= Stated problem 1 =
Print a portion of the records verbatim, beginning at the line that contains "The width and height of the screenshot is (1236, 952)." and stopping after the line that contains "Looking at the screenshot, I should click(x=584, y=231).".

= Selected excerpt =
###
American Mensa’s Early Years
Mary W. Matthews
Mensa was born in England on November 1, 1946, the brainchild (so to speak)
of Roland Berrill, Lancelot Lionel Ware, and Sir Cyril Burt. None of the three
envisioned a large organization; Berrill thought that 600 would be the ideal
number of members.
Late in 1949, when he was newly out of the army, a 27-year-old named Victor
Serebriakoff [pr. Sarah brie ACHE off] took the
home test, and based on his score (in the top one percent), was invited to join
Mensa. The brochure that Berrill sent him promised that he was now one of an
aristocracy of the intellect whose opinions and advice might be
useful to the Powers That Be.
It was several months before VVS actually attended a Mensa event. The
first encounter of the tyro member with Mensa colleagues remains traumatic,
even today. Mensans are recruited largely by post and every member [who] actually
joins in our activities (usually a minority) has to pass this hurdle of anticipated
embarrassment. What is one to expect from such a concentrated group of advanced
intelligences? Can one possibly be up to this high standard or will one encounter
compassionate smiles of embarrassment whenever one opens one’s foolish mouth?
he wrote in 1985.
His first Mensa meeting, he said, was absolutely splendid. He quickly
became hooked on the addictive drug, Mensa. He seems to have loved
Berrill.
###
= Stated problem 2 =
Output the entire passage on American Mensa's early years verbatim.
###
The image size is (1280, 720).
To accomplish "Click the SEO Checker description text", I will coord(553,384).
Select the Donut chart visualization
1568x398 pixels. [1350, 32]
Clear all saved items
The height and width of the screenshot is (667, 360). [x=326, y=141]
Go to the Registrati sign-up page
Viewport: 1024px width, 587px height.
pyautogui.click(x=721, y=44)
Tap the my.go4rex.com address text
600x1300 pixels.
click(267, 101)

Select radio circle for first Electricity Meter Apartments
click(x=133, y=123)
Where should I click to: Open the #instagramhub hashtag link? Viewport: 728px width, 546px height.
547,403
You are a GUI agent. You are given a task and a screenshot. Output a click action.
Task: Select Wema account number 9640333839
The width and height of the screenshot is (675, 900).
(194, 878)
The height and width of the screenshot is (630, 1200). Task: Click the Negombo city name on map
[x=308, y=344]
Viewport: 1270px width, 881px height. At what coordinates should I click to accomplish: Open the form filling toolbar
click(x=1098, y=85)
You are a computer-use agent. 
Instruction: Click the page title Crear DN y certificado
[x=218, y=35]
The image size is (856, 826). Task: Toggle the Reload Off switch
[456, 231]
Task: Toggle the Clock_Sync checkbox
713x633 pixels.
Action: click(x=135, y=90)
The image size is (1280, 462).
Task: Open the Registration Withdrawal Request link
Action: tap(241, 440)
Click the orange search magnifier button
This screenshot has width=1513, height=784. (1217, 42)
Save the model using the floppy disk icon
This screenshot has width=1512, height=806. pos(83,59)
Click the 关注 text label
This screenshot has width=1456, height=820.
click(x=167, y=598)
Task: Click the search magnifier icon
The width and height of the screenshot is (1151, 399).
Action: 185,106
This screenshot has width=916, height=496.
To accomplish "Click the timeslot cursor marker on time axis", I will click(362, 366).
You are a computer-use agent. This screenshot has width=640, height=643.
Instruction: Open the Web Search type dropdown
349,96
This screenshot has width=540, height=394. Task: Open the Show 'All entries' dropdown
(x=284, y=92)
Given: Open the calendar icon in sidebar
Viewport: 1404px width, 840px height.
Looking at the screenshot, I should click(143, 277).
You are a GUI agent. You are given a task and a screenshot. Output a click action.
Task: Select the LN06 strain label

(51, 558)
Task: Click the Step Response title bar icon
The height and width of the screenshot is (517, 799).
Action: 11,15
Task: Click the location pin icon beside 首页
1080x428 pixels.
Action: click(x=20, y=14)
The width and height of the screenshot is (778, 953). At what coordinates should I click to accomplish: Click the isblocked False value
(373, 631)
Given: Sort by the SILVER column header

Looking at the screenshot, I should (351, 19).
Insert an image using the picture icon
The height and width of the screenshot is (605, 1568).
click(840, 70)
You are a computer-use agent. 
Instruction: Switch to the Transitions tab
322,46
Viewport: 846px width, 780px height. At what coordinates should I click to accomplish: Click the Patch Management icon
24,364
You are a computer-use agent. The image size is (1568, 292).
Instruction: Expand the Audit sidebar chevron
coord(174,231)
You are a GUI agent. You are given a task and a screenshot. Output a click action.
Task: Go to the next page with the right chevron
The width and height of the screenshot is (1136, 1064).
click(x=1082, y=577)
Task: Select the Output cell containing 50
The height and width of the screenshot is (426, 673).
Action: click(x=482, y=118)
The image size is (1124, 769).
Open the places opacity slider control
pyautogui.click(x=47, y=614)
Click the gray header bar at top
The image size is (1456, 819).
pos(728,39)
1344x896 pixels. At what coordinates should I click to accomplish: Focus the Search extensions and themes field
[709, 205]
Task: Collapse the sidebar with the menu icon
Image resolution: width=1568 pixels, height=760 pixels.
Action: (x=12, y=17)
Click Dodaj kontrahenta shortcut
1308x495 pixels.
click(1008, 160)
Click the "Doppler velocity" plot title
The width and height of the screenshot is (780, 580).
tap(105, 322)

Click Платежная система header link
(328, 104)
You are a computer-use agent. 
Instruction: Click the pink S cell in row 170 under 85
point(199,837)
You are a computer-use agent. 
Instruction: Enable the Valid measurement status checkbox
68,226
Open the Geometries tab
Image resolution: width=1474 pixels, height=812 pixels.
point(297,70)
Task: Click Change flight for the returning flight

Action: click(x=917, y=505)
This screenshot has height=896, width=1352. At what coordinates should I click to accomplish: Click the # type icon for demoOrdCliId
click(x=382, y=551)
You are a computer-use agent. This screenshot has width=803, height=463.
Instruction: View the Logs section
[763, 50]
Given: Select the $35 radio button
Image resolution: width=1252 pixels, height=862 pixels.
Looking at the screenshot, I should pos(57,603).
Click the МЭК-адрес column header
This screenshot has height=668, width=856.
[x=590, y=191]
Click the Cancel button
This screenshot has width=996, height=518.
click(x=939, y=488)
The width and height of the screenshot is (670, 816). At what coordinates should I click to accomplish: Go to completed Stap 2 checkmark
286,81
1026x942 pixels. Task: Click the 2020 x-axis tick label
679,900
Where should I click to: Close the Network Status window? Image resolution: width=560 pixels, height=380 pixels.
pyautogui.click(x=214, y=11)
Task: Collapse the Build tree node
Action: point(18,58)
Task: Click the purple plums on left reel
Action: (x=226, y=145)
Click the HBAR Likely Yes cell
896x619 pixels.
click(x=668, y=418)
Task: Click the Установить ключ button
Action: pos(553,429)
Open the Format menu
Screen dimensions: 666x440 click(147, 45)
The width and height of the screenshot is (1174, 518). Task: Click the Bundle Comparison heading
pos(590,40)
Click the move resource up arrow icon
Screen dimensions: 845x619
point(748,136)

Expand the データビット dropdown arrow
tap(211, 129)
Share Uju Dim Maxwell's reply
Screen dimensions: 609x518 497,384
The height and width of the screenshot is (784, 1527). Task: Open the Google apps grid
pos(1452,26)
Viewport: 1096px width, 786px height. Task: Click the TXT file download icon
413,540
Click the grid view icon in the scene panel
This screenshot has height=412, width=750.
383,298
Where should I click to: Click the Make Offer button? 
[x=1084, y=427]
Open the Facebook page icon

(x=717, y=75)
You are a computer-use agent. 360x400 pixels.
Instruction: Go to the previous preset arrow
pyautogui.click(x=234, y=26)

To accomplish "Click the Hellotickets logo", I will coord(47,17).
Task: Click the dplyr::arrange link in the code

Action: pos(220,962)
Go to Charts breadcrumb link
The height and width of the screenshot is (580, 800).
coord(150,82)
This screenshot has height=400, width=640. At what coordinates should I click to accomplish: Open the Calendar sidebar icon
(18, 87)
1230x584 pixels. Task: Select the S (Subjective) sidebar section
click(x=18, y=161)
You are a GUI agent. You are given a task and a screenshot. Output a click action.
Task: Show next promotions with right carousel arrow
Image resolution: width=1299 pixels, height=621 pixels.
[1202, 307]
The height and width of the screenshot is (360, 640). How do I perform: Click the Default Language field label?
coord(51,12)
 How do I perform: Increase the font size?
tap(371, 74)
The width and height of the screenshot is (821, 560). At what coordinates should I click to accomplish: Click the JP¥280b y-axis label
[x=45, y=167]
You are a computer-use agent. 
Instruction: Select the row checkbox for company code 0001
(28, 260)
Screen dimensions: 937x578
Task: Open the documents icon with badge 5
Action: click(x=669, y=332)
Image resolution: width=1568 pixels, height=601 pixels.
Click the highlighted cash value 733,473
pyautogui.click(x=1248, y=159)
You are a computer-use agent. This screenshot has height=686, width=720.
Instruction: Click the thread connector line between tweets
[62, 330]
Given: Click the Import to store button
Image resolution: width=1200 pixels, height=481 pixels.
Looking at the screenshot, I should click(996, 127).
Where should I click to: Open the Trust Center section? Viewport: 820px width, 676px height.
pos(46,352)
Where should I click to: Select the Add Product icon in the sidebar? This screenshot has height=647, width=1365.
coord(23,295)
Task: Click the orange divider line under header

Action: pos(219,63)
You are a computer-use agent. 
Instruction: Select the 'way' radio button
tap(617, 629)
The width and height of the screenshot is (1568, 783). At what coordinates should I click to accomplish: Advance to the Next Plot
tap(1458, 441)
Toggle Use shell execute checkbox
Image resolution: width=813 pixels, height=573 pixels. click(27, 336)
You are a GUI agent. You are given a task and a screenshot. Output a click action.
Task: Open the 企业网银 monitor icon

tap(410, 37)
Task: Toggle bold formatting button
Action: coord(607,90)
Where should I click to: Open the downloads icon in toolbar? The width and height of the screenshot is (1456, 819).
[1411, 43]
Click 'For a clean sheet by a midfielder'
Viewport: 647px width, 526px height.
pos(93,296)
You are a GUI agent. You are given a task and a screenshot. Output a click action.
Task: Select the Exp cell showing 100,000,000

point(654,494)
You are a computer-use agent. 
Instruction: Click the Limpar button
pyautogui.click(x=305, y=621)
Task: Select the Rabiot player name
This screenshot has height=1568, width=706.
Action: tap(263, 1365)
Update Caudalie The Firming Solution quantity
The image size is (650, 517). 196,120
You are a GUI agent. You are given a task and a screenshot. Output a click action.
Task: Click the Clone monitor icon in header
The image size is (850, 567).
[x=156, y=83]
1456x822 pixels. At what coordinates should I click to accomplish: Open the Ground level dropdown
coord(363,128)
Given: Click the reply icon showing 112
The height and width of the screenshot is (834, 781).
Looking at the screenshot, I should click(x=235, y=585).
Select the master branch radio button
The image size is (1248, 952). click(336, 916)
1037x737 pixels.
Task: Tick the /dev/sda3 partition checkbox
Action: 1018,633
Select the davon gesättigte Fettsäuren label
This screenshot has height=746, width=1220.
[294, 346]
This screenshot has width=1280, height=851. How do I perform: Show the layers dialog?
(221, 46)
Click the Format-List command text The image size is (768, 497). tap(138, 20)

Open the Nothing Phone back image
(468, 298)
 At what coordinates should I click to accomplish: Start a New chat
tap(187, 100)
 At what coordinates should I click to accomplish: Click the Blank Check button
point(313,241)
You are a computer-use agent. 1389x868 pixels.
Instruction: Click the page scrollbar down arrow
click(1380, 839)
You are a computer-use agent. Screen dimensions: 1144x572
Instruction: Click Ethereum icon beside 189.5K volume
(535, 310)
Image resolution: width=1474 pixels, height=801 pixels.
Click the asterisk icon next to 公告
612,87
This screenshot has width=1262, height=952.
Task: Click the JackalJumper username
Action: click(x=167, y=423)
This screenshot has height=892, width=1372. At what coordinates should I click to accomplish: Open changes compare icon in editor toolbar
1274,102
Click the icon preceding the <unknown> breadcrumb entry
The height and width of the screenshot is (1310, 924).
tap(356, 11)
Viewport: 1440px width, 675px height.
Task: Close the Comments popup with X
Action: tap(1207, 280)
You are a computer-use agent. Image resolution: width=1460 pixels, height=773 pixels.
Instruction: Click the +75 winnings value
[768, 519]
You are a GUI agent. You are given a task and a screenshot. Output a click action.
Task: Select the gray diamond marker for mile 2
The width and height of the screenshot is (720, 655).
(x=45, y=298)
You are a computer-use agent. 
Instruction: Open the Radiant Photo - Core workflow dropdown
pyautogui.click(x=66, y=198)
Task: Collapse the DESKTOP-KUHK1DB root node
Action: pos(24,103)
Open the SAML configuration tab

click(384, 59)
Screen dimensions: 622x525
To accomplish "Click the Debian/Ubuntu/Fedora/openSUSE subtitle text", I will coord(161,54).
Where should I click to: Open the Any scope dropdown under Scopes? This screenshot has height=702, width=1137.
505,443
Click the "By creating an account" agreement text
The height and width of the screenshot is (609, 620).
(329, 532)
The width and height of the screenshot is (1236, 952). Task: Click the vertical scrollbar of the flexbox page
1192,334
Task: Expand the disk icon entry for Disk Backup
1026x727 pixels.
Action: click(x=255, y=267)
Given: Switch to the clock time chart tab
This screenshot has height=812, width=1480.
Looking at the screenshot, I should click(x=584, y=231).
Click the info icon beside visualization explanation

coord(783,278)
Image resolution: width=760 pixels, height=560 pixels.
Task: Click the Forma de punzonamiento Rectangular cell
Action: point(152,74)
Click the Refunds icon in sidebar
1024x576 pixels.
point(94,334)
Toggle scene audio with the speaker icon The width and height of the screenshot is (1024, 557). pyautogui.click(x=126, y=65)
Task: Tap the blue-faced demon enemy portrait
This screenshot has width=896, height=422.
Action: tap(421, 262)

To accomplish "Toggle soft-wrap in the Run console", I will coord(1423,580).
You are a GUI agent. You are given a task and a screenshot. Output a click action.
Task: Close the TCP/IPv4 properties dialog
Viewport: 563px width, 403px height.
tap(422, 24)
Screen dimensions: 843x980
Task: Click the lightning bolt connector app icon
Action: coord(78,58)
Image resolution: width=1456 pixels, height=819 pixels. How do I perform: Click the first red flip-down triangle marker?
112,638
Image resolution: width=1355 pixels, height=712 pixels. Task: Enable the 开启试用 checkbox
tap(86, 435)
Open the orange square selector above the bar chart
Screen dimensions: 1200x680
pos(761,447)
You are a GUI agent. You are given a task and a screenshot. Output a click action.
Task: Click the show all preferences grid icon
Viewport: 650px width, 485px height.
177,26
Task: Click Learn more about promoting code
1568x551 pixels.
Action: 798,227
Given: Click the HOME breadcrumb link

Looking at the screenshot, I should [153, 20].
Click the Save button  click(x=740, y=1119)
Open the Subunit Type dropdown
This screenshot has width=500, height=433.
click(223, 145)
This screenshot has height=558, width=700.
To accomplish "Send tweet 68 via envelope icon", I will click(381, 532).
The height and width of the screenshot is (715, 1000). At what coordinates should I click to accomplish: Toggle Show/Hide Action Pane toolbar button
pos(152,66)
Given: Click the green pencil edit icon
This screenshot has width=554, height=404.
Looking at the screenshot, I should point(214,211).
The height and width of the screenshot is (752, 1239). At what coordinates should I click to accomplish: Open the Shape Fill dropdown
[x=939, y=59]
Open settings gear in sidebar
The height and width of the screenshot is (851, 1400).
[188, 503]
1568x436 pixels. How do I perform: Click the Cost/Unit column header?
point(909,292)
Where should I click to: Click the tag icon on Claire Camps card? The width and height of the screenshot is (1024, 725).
###
= Exercise answer 1 =
The width and height of the screenshot is (1236, 952). Task: Click the vertical scrollbar of the flexbox page
1192,334
Task: Expand the disk icon entry for Disk Backup
1026x727 pixels.
Action: click(x=255, y=267)
Given: Switch to the clock time chart tab
This screenshot has height=812, width=1480.
Looking at the screenshot, I should click(x=584, y=231).

= Exercise answer 2 =
American Mensa’s Early Years
Mary W. Matthews
Mensa was born in England on November 1, 1946, the brainchild (so to speak)
of Roland Berrill, Lancelot Lionel Ware, and Sir Cyril Burt. None of the three
envisioned a large organization; Berrill thought that 600 would be the ideal
number of members.
Late in 1949, when he was newly out of the army, a 27-year-old named Victor
Serebriakoff [pr. Sarah brie ACHE off] took the
home test, and based on his score (in the top one percent), was invited to join
Mensa. The brochure that Berrill sent him promised that he was now one of an
aristocracy of the intellect whose opinions and advice might be
useful to the Powers That Be.
It was several months before VVS actually attended a Mensa event. The
first encounter of the tyro member with Mensa colleagues remains traumatic,
even today. Mensans are recruited largely by post and every member [who] actually
joins in our activities (usually a minority) has to pass this hurdle of anticipated
embarrassment. What is one to expect from such a concentrated group of advanced
intelligences? Can one possibly be up to this high standard or will one encounter
compassionate smiles of embarrassment whenever one opens one’s foolish mouth?
he wrote in 1985.
His first Mensa meeting, he said, was absolutely splendid. He quickly
became hooked on the addictive drug, Mensa. He seems to have loved
Berrill.